Visalam's relocation to Pondicherry, where she has been living for the past 37 years, drew her into social service. For six years, Visalam was general secretary of the Guild of Service, Pondicherry. She represented India in 1973 at the Sri Lankan Women's Congress held in Colombo, and in 1975, the World Congress for Women in East Berlin. Her interest in and contribution to the world of modern Tamil theatre is impressive. She has worked with the theatre group "Thalaikkol", as its vice chairman and chairman, enriching the troupe's activities.

How did Visalam feel about not writing during this period?

"Though the stories were not put on paper for others to read, they were always on my mental canvas." She was 56, and heart and orthopaedic ailments kept her confined to bed. The stories in waiting, finding that they had the time and space to emerge, urged her to write. Her first novel appeared on the literary scene earning her recognition, acceptance and acclaim from many litterateurs. Encouraged by the positive response she got, she wrote more short stories and novelettes for literary magazines. Her second novel, published in September 2000, proved once again that she was not a run-of-the-mill writer.

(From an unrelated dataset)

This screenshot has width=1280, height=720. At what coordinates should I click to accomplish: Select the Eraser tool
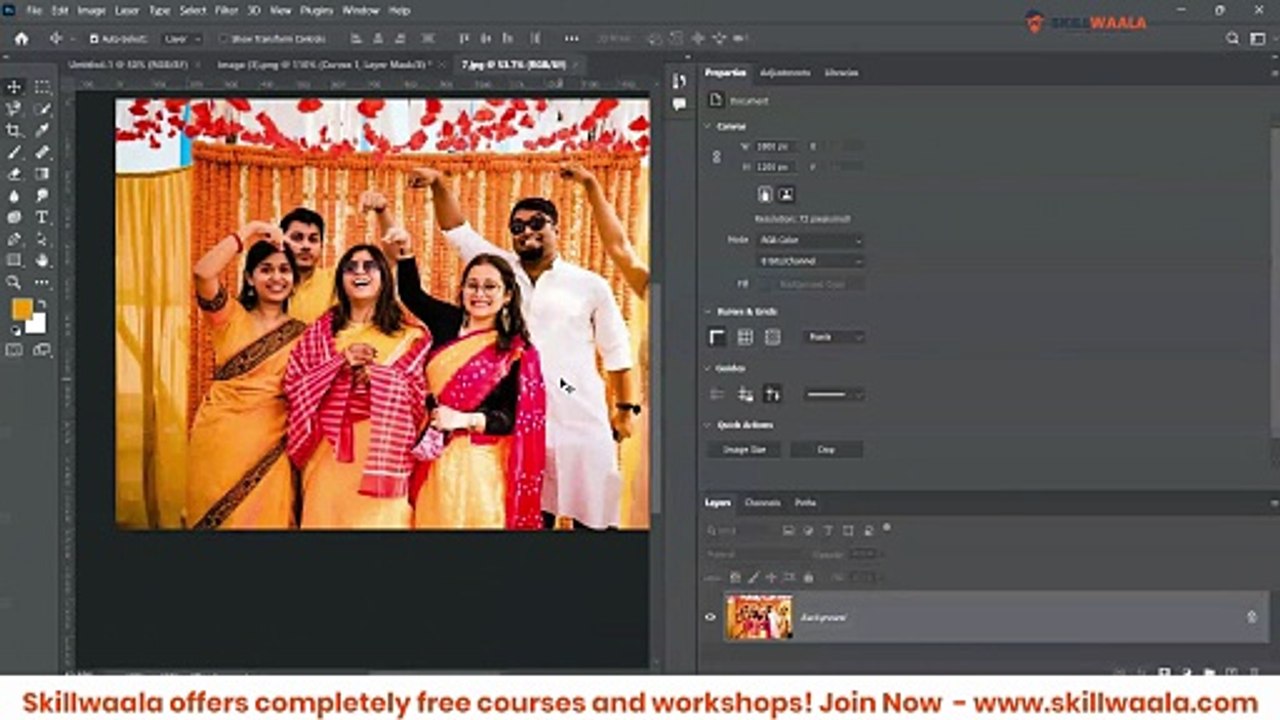(x=14, y=174)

In the book, "Unmai Olirgavenru Paadavo" (Shall I sing, `May Truth Glow?) Visalam has traced the history of the advent and growth of Christianity in the South West region of Tamil Nadu. This book is both a peep into some unwritten areas of history and an expression of her disillusionment with the peripherals of all religions.

"In today's climate of religious intolerance, here is a book that should be read and contemplated on by all," says writer Rajam Krishnan in her review of this book Visalam has tried to write about her pain at the hypocrisy and subterfuge all religions resort to. She says, she is convinced that unless mentalscapes change (mana maatram), changes in religion (matha matram) can have no meaning.

Through her writings Pa. Visalam has successfully communicated a spirit of humanism and a concern for women's liberation, two causes she believes in. As her attention is always on the convictions she tries to project, her literary style is simple, direct and sincere, more concerned with Truth than anything else. But this preoccupation with Truth is what makes her work beautiful too, bringing into her narratives the ancient oral tradition of storytelling and making her descriptions, never very long or ornate, of people and places lifelike.

"In recent years, Pa. Visalam has written two novels which can be considered major works in contemporary history," observes C. S. Lakshmi (Ambai) in her article in The Hindu. Can any writer wish for a better compliment?